# WRITTEN TASKS
(a) Answer these questions from the review of Adele's album 30, each on its own line.
(i) What reason does Adele give her son for loving his dad?
(ii) Whose producer is Ludwig Göransson said to be?
(iii) Which singer inspired the vocals on Strangers by Nature?
(b) Supply what follows the last sentence of the review of Adele's album 30 given below.
--- begin TEXT SEGMENT ---
The song My Little Love with its sensual 70’s groove and heavy strings features recorded conversations between Adele and Angelo in between verses. Adele comforts her son by telling him “I love your dad ‘cause he gave you to me / You’re half me and you’re half daddy.” This peak into the singer’s private life does feel at times a little too intimate, it is reminiscent of sitting at a restaurant and overhearing the couple next to you as they quietly seethe at each other. It feels as if we shouldn’t be a part of this conversation but restraint has never been Adele’s style. The nuanced production of the chorus creates an atmospheric feel as we are drawn deeper and deeper into the singer’s fragile psyche: “I’m holdin’ on (Barely) / Mama’s got a lot to learn (It’s heavy).”

Adele understands that honesty is what makes her accessible. Her music is inspired by her life and her life alone. The heartache and guilt she feels at her divorce is peppered throughout the album, lyrically and stylistically. The opening track Strangers by Nature commences with vocals inspired by Judy Garland; accompanied by piano and a string quartet that punctuates every sentence. It is easy to imagine the singer, alone on stage, dressed in black and adored by spotlight, serenading a black-tie audience and easing them into the production. Produced and co-written by Childish Gambino’s producer Ludwig Göransson, the opening track acts as an introduction to the album with the verse “Will I ever get there? / Oh, I hope that someday I’ll learn / To nurture what I have done.” 30 is as honest as it is ambitious in scope.
--- end TEXT SEGMENT ---
--- begin SUPPLIED MATERIAL ---
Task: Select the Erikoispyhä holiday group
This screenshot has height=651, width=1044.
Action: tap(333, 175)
--- end SUPPLIED MATERIAL ---
--- begin SUPPLIED MATERIAL ---
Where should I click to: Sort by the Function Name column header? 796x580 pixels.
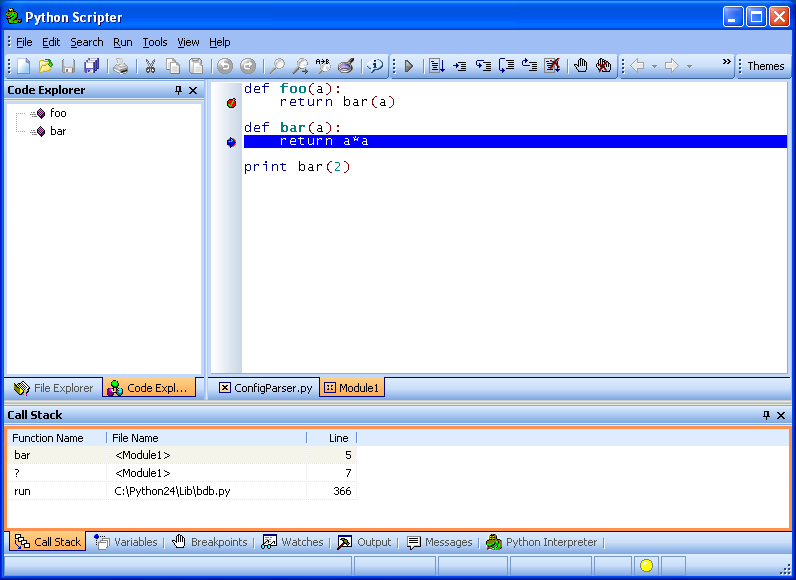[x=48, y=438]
--- end SUPPLIED MATERIAL ---
# RESPONSES FOR EACH TASK
(a)
(i) Because he gave her son to her.
(ii) Childish Gambino's.
(iii) Judy Garland.

(b)
The album is meant to be played chronologically, Adele is adamant in this order and was even instrumental in Spotify removing their default shuffle album setting (I wonder if she could influence my friend Alex into giving me back my This Is Spinal Tap DVD). The songs that follow relay the story of heartache, picking yourself up after a fall, and opening yourself up to new experiences (think any films where the female lead takes a trip to Ireland). The feel of the album borrows heavily from R&B and hip-hop artists such as Frank Ocean and Lauryn Hill with its nuance beats and emotional transparency. Adele has teamed up with Little Simz producer Inflo on three tracks and it is in these collaborations where she really transcends.

The Inflo produced Hold On is a homage to Motown with its Supremes style chorus backing and vocals that sound otherworldly. The soulful ballad features Adele’s own friends singing the closing anthem “You, just hold on, you, just hold on.” This sense of realism makes the song feel almost gospel with the beginning timid in interpretation and the ending thunderous in response, I can imagine Joe Rogan putting the ending on a continuous loop as motivation for one of his runs or whatever it is he does. Love Is a Game closes the album in a truly cinematic performance with string-swirling, whimsical delight. The nearly seven-minute opus is filled with romance and self-reflection that happily uplifts with every beats. The message is clear, love is worth the heartache, and if anybody should know, it’s the queen herself.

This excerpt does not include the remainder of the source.